On say a dark fingerboard RM RW or Ebony instead of clay dots what you do is get a bit of Birdseye Maple, find the Birdseye 'Eye' figures in there of a suitable size and of a good colour contrast, you get say a black piece of paper with a dot inlay size hole  in it, and you don't cut necessarily perfectly on the 'eye' circle but a little off each maybe time varying it for each inlay so you get the contrast. And then this is really finicky but you label the fret number location and put a finish on the tiny top of the circle eye dots that you've cut to get it to pop and sparkle against the fingerboard

I hope this made some sense to you guys it was an idea I had kind of like a natural Guthrie govan inlay because he has the like ebony circle dots
Also inspired by a two tone maple idea I had aka plain fretboard roasted back which I've never seen done really but have been told it would work

THANKS 👍
 

Fat Pete

Senior member
Messages
1,641
Why not? I'm trying to get my head around attempting to make my first neck and considering contrasting wood inlays.

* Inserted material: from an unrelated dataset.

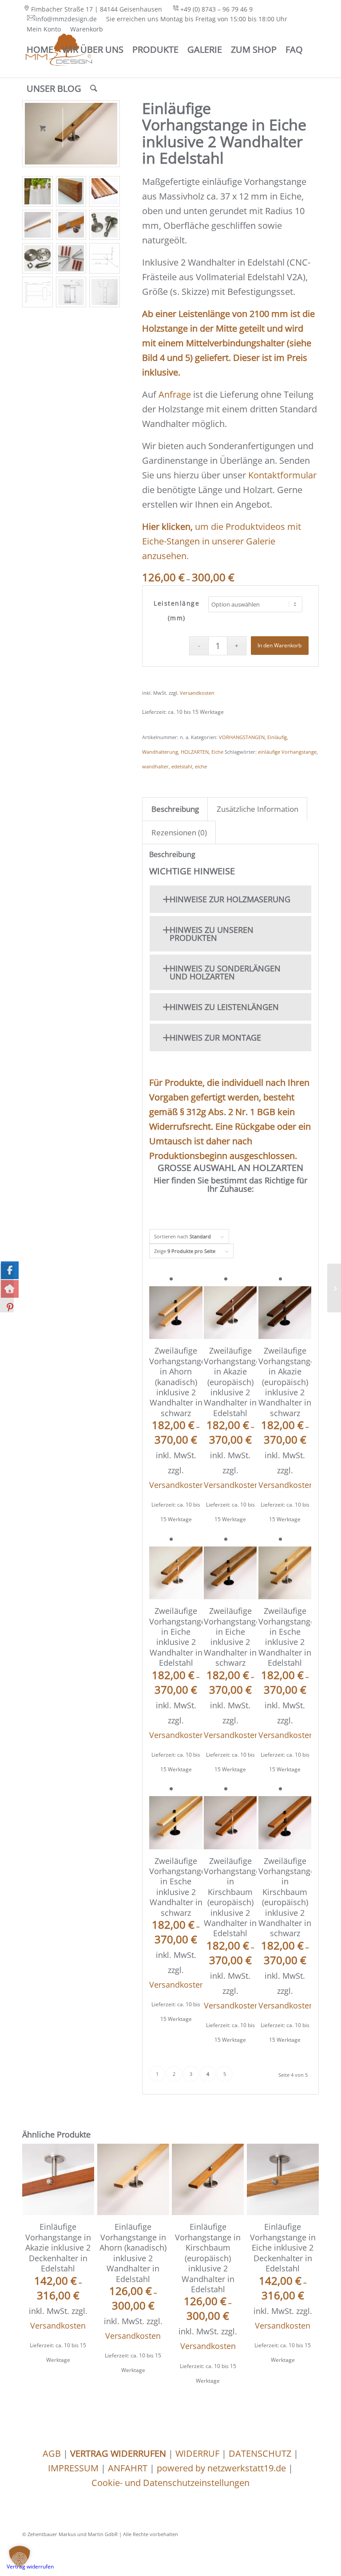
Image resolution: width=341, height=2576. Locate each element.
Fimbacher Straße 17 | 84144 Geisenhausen (96, 9)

If you wanted a gloss finish only on the dots, you'd probably have to do something like install them slightly recessed and drop fill a finish into the holes (which would probably rule out rosewood or other woods with visible pores).

I'm not sure what you mean by labelling the fret numbers?
 

docteurseb

Senior member
Messages
743
I made 1/4" curly maple dots last year. Did an experiment where: you insert them recessed (I also dyed them first), fill with clear epoxy, sand/buff flush with the fingerboard:

https://www.unofficialwarmoth.com/index.php?topic=31594.75
index.php


I have plenty left as I never got to use them on an actual neck.

This gives a cool look like PRS Private Stock guitars that also are often spec'd with dyed curly maple bird inlays.
In their case though they do this the right way: take a whole piece of curly maple, dye it, then lay out some epoxy layer. Once dry, they laser cut the inlays and install them.